勝敗の行方を分けたのは第3クォーター。一進一退の展開の中、九州学院は中野友都の速攻で逆転に成功すると、その後も西村仁のスティールから窪田俊祐の速攻などで畳みかけていく。ここで10点ものリードを奪うことに成功した。
それでも正智深谷は決して諦めることなく反撃を試みるが、九州学院に追いつけない。第4クォーター残り時間52秒に九州学院の大内一慶がバスカンを決めたが、これが勝利を決めるとどめとなった。九州学院は14本のスティールを決め、正智深谷に22本のターンオーバーを誘発させた。スタッツを振り返ると、九州学院の圧力の強いディフェンスが奏功したことが如実に物語っているとも言えるだろう。
試合後、九州学院の田中洋平コーチは「40分のうち38分は互角。残りの2分が第3クォーターの終盤。ここで流れを引き込めたのが大きかった」と勝因を語った。「正智さんは全国の常連校。普段通りの試合ではかなわない。それに向けて準備してきたものを発揮してくれたと思う。ただ、逆の結果になってもおかしくない試合だった」と汗をぬぐった。

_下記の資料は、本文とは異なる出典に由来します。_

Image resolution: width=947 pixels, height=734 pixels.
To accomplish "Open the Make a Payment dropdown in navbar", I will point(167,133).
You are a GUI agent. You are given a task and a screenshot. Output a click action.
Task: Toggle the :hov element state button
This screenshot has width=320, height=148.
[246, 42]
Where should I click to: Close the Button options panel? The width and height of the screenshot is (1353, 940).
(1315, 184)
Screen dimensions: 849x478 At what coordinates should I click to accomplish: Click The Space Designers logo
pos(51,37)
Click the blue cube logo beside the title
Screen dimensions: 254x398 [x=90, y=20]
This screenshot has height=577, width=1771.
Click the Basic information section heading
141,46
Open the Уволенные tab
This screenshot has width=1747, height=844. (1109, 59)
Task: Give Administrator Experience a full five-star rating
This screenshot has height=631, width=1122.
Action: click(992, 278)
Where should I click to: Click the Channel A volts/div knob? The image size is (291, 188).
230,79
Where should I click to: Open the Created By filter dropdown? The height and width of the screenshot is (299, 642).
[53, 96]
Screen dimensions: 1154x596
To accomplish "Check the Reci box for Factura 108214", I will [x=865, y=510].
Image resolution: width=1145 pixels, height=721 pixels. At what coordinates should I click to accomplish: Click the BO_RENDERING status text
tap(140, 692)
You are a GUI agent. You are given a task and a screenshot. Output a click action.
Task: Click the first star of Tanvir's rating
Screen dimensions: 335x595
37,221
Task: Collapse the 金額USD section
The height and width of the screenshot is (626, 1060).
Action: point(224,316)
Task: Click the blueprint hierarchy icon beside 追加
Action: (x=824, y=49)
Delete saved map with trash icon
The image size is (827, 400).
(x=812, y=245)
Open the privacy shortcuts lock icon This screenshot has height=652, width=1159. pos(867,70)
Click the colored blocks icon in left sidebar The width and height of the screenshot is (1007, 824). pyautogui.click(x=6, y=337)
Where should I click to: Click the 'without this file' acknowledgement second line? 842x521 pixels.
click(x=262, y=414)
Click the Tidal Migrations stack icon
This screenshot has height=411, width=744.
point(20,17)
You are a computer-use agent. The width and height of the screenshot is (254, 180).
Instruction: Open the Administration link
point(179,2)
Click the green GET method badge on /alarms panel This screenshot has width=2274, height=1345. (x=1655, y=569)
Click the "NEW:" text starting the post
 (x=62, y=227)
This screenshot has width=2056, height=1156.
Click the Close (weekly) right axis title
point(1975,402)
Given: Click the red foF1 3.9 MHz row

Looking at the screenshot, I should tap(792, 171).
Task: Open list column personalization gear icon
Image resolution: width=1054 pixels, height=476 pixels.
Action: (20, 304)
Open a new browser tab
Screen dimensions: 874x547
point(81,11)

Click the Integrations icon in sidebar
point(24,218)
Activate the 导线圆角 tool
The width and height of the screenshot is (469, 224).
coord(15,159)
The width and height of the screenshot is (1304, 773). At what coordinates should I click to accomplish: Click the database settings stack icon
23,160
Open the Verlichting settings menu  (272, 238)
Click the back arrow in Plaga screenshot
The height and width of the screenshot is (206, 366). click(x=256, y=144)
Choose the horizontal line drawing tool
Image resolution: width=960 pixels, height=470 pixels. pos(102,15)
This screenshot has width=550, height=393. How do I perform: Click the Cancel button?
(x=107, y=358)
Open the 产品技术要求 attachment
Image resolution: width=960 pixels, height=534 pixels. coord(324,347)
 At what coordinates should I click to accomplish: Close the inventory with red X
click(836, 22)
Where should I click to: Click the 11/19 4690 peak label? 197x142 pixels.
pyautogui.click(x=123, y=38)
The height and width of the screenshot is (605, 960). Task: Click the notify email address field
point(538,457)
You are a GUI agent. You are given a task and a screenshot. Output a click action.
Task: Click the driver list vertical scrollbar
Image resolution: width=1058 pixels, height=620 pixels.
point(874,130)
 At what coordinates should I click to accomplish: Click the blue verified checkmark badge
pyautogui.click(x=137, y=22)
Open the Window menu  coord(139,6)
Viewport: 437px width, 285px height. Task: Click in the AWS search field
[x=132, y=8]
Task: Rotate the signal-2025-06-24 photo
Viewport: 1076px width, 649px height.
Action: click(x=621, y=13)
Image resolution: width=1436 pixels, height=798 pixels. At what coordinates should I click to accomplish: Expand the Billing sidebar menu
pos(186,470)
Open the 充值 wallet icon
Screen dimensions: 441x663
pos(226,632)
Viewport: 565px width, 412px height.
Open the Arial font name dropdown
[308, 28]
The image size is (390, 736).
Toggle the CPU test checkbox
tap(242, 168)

この田中コーチが全幅の信頼を寄せるのがキャプテンの跡部晃基をはじめとする3年生。「下級生の時から出ていることもあり、私とも意思の疎通ができている。彼らにはいろいろな戦い方をするだけの力もある」。その話を当の跡部に振ると「そうですね」と笑顔で答えた。「準備してきたものをやり切ったと思います。相手も走るチームだけど、そこでは絶対に負けないと思って試合に臨みました」と胸を張った。
また跡部は九州大会でなどで高校バスケ界の強豪である福岡県の2校、福岡第一高校と福岡大附属大濠高校と戦うことで成長できたとも語る。「特に(福大)大濠には練習試合にも行かせてもらいました。アンダーの代表選手もいるよう選手たちとの試合はいろいろ学べました」と振り返った。
そして、田中は今大会の目標を「ベスト8」と見据える。「当たる相手は強豪ばかりですが(2回戦は関西大学北陽高校と対戦)、これまで鍛えてきたものを発揮したい」と初戦に得た手ごたえを発揮するときは間もなくだ。